Pick out each line with the word "computer" from the material that follows.
(THE DATA Opens)
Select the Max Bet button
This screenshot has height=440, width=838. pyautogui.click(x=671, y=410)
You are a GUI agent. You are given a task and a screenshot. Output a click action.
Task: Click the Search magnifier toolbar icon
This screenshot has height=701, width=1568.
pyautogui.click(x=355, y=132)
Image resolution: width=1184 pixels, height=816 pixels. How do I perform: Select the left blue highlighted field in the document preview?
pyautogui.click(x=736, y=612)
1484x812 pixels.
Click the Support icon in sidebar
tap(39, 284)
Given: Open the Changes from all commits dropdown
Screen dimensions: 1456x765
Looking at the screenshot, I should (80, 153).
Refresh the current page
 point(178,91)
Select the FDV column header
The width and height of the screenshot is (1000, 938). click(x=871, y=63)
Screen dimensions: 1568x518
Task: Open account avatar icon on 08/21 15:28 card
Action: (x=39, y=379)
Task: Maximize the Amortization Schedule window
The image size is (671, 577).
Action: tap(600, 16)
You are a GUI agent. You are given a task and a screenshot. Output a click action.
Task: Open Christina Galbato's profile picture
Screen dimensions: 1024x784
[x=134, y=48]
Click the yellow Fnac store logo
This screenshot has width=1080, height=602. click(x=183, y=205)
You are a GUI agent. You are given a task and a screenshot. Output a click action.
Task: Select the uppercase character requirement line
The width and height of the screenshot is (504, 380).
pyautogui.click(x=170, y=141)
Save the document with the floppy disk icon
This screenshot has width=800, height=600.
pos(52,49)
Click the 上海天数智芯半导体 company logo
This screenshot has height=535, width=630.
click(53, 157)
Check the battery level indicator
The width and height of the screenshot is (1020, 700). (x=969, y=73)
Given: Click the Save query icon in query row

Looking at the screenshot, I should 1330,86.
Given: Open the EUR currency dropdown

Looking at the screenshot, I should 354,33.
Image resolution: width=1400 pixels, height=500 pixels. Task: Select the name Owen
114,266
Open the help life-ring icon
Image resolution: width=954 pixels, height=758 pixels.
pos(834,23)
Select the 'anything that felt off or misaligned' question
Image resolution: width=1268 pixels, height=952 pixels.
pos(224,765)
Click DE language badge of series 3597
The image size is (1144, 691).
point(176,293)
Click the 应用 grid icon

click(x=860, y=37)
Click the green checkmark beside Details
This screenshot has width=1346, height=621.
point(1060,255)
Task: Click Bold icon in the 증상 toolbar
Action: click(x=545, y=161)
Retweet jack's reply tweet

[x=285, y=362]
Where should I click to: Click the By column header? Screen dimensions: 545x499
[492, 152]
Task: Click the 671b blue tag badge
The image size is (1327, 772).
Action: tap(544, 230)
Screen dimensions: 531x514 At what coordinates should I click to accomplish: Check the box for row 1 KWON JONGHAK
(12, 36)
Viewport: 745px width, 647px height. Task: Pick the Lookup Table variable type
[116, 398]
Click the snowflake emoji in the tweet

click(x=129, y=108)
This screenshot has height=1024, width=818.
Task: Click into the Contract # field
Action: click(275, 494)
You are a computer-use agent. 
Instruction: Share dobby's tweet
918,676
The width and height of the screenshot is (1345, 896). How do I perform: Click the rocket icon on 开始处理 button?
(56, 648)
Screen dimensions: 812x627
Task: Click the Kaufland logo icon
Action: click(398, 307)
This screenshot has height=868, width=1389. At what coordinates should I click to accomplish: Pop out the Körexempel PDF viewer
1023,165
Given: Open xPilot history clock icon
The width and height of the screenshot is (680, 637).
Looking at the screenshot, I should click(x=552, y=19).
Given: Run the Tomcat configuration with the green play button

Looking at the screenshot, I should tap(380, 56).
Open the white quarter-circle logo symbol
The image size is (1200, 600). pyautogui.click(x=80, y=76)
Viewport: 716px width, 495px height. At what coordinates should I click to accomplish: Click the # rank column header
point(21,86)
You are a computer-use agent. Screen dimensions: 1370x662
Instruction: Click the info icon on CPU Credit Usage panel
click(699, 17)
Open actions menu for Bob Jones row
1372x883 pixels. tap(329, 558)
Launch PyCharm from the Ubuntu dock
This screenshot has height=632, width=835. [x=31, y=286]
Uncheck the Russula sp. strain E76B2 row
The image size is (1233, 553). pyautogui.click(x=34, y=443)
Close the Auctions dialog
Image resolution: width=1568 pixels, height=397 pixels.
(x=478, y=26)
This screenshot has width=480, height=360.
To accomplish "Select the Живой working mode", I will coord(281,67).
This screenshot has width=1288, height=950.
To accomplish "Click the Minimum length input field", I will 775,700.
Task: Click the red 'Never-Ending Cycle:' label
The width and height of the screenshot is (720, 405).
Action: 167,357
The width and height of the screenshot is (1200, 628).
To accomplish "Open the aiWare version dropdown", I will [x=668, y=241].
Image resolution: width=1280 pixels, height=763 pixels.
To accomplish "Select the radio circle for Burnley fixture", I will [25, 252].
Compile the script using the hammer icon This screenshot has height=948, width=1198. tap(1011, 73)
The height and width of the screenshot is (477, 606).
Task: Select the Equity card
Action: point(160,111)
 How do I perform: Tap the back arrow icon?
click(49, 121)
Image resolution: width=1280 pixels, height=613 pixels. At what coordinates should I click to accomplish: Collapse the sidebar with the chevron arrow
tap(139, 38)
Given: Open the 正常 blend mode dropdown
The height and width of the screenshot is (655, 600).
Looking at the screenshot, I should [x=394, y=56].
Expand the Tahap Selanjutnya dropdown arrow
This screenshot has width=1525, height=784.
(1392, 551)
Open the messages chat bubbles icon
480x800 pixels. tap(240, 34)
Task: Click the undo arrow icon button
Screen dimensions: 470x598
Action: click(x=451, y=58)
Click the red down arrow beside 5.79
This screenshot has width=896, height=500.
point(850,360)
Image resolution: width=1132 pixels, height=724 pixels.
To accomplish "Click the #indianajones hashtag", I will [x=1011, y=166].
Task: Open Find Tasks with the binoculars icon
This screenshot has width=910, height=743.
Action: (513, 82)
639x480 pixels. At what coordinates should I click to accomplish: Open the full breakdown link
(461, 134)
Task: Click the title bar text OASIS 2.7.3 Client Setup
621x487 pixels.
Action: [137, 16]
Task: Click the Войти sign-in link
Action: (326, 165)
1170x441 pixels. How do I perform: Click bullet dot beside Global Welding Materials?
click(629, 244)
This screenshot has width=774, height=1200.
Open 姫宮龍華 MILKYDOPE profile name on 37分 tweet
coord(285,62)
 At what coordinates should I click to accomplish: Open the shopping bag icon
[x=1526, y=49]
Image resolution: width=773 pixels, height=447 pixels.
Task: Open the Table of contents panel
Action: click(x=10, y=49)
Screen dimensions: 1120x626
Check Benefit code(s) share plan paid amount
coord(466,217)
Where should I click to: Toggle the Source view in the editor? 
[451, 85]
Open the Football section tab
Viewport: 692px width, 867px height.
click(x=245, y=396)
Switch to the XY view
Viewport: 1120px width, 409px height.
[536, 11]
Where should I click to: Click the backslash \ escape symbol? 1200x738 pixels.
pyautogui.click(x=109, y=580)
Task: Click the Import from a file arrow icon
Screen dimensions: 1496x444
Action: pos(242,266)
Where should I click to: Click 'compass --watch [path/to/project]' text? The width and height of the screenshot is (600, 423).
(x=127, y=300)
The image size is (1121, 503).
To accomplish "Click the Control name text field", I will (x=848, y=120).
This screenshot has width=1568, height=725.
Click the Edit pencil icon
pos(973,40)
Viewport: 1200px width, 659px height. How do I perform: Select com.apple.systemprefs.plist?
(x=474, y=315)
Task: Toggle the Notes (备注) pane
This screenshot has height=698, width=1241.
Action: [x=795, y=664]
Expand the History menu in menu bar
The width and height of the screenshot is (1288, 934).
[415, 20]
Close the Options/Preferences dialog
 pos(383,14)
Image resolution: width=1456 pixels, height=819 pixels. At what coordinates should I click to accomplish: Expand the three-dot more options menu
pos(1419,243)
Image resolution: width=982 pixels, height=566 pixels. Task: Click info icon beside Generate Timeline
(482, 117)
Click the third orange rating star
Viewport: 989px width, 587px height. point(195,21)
(THE DATA Closes)
◆ WRITTEN SOLUTION
You are a computer-use agent. 
You are a computer-use agent. Screen dimensions: 1370x662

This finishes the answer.